- [What this task involves] Would you give back exactly the lines from the line with "This screenshot has width=644, height=297." through the end of the entries below, both included, but none of the pictures?

- [Record extracts]
◇ ◇ ◇ ◇ ◇ ◇ ◇
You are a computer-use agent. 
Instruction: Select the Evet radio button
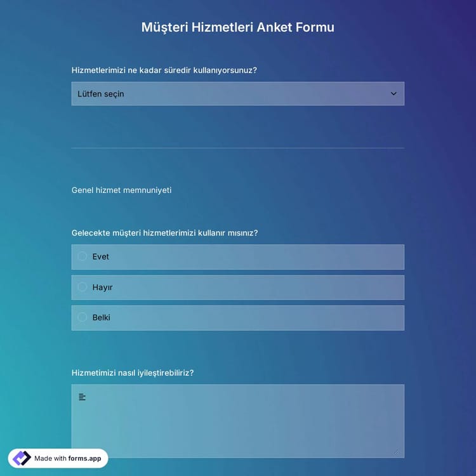(x=83, y=256)
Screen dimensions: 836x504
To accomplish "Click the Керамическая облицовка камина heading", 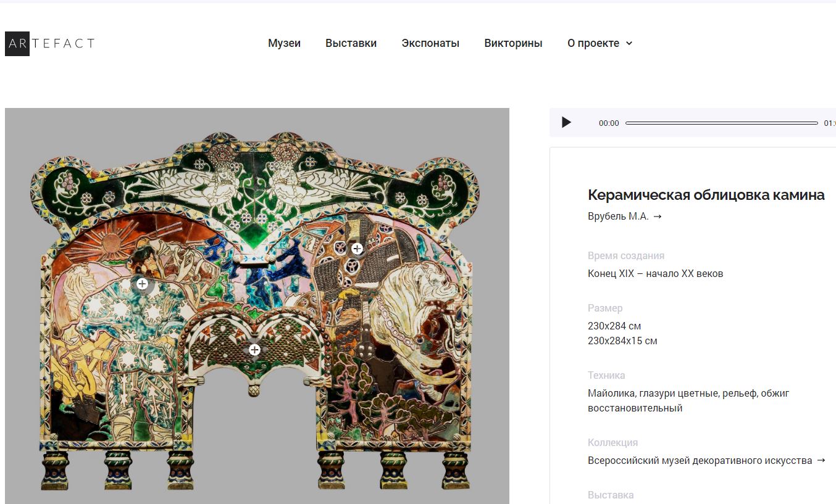I will [706, 195].
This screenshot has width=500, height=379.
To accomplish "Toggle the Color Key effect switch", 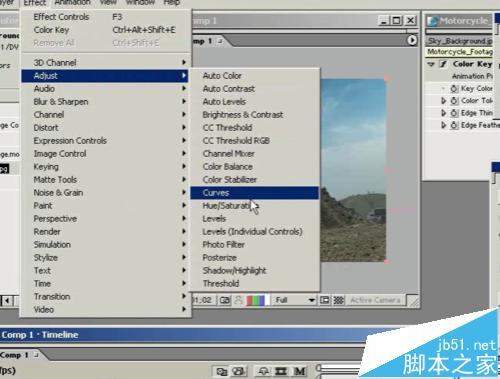I will point(443,64).
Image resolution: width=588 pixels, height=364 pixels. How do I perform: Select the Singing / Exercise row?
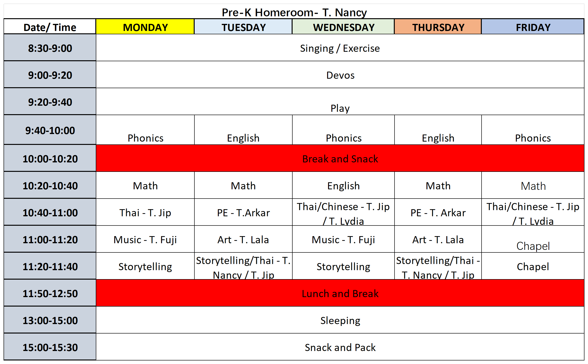click(x=340, y=48)
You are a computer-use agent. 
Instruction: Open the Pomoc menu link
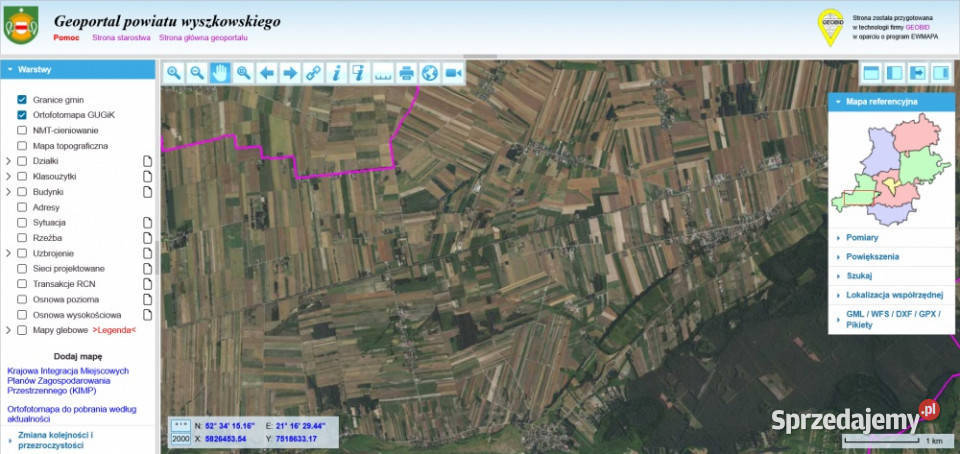(66, 38)
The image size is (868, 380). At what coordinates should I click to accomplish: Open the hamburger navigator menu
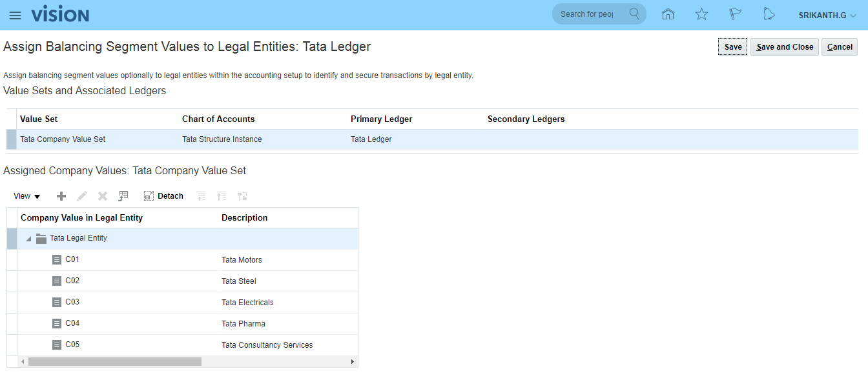15,15
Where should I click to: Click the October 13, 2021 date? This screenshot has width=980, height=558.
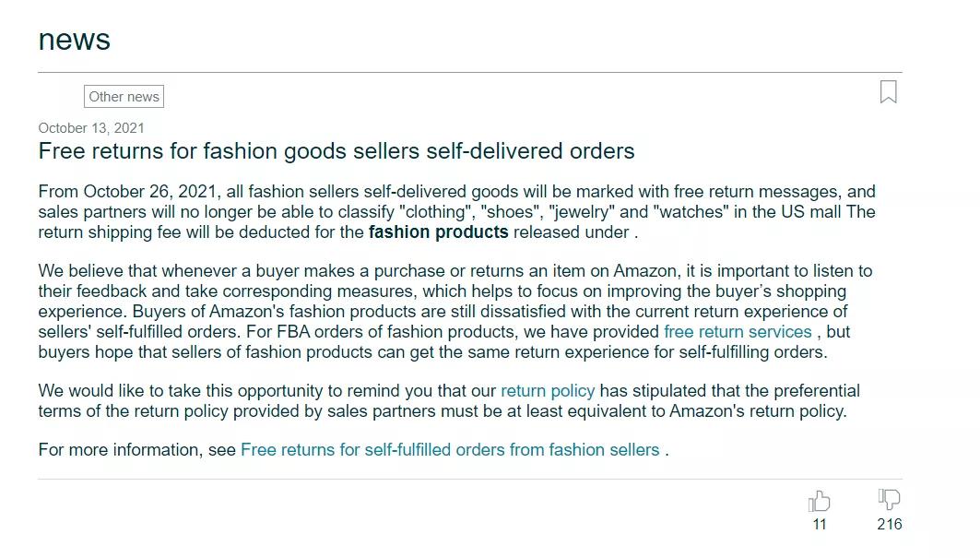click(x=91, y=128)
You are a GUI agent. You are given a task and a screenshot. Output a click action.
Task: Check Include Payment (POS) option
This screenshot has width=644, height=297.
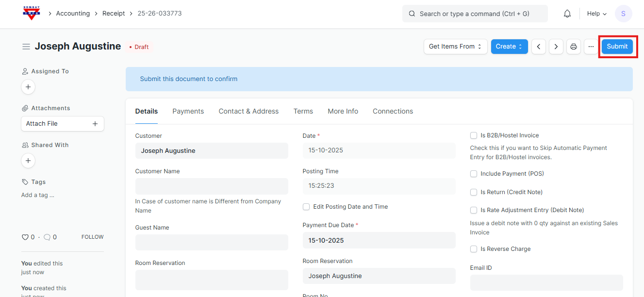474,174
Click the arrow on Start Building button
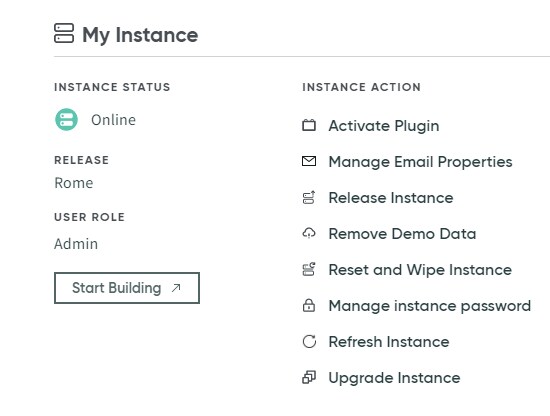Image resolution: width=550 pixels, height=416 pixels. (176, 288)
◇ ◇ ◇ ◇ ◇ ◇ ◇
- [Task result]
This screenshot has width=644, height=297.
474,174
Click the arrow on Start Building button
Image resolution: width=550 pixels, height=416 pixels. (176, 288)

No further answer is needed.